We knew exposing people to these mean tweets wouldn’t change peoples’ perceptions about the homeless – 140 mean characters, who cares? So to make the extent and impact of the prejudice more real, we worked with the Raise the Roof organization to involve real people who were, at that moment, currently suffering from homelessness and had them read mean tweets explicitly directed towards them.
As one would expect, there was shock, disbelief and tears on the part of the homeless as to how wrong, unkind and hurtful the general public’s perceptions of them were.
With the scope of the challenge, we knew we had to take it one step further.
We decided that rather than simply having them read the tweets, we would have them respond. This would give our audience a chance to hear real stories, from real people who were currently living on the streets.
To tell these stories, we looked to media that could get us the most reach, while still allowing for a personal connection. We knew most people wouldn’t give panhandlers the time of day, so we had to create an opportunity for them to speak on a platform that would reach a broad audience.
Through the use of donated media, we were able to communicate our message across a number of media. Online, we leveraged digital display ads and pre-roll videos, in addition to over 40 news outlets who covered the campaign. In each case, we drove people to thehumansforhumans.ca microsite, which featured 33 videos. These included homeless people reading mean tweets and responding to questions.
Additionally, wild postings were used to place the messages contextually and challenge people’s misperceptions of the homeless exactly where they’re formed: the street.
By dispelling the misconceptions that surround homelessness, through a topically relevant creative execution, we were able to change people’s perception from disinterested and disengaged, to empathic and understanding.

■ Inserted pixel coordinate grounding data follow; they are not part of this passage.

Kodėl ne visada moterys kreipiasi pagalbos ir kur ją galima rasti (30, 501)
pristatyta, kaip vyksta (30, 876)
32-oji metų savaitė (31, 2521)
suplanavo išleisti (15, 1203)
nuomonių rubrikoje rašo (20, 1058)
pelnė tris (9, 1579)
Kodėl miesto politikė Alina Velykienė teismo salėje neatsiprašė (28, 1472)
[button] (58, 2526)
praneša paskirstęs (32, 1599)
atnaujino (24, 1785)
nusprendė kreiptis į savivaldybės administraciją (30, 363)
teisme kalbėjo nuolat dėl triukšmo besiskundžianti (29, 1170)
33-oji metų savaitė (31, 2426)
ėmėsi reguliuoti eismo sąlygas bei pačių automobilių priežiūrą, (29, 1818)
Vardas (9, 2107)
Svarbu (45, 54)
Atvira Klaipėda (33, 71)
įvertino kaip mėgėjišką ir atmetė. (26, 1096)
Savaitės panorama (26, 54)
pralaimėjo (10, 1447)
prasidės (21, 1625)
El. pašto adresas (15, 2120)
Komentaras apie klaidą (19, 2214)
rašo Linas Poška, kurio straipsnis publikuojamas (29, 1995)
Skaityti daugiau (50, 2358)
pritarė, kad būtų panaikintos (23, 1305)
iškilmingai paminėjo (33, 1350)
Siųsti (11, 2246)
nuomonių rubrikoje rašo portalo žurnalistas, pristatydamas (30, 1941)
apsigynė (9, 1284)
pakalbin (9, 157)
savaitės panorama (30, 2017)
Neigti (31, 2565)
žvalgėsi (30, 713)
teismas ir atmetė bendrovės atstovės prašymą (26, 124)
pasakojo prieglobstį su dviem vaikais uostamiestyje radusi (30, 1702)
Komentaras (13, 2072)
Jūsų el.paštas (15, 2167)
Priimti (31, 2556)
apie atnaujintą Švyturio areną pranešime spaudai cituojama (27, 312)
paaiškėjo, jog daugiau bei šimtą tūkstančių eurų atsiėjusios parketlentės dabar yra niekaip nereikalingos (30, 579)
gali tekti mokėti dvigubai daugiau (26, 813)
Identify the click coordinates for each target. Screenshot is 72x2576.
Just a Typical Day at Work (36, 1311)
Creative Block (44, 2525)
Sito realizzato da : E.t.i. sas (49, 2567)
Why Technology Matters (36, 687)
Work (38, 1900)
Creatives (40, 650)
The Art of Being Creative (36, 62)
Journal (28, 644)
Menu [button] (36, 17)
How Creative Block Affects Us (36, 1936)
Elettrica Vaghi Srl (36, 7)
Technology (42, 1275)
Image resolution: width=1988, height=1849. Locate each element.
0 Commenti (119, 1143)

As a result, we were able to reach a large audience through social virality, and increase the audiences’ propensity to share by fostering a feeling of empathy with those who are suffering from homelessness.
• RTR YouTube channel gathered over 1.5 million views. Prior to the campaign, the RTR YouTube channel had just 22,925 channel views.
• Over 26,000 hours of content was watched online during the three month campaign - nearly 20x more content than the previous 5 years combined.
• Humans for Humans content had an 88% audience retention rate vs. average YouTube retention rates of 40-50%.
• Donations increased +415% during the course of the campaign, helping improve the lives of those in need.
N/A. Raising the Roof does not sell a product or service, but is a service organization, so consumption and usage is not applicable to this case.
None. Raising the Roof does not have the financial resources like commercial brands to run continuous or cumulative sample attitudinal trackers. Nor were we able as an agency to negotiate free racking services for the pro bono client. Raise the Roof is a ‘passion client’ for Leo Burnett Toronto so all services are provided free of charge.
Canadians who viewed our videos and tweets, with the hashtag #humansforhumans, helped to amplify the campaign -generating 12M earned impressions on Twitter.
The effects of the communications, on both engagement with the content and changes in attitude and behaviour evidenced by donation increases, is clear. Previous to this campaign effort, engagement with Raise The Roof content was minimal. And previous to the campaign airing, donations were flat. The above results clearly indicate a positive effect on both content engagement and active positive behaviour towards solving homelessness in the form of donations. See results section.
All media was donated
This campaign does not sell or promote a specific product so pricing had no effect on behavioural shift.
The campaign is focused on shifting societal attitudes and behaviours, not selling product of any kinds, so distribution is not a factor in results.
Unusual Promotional Activity:
No additional paid or unpaid support beyond the campaign was in-market to raise awareness of the issues, attitudes and behaviours around the issue of homelessness.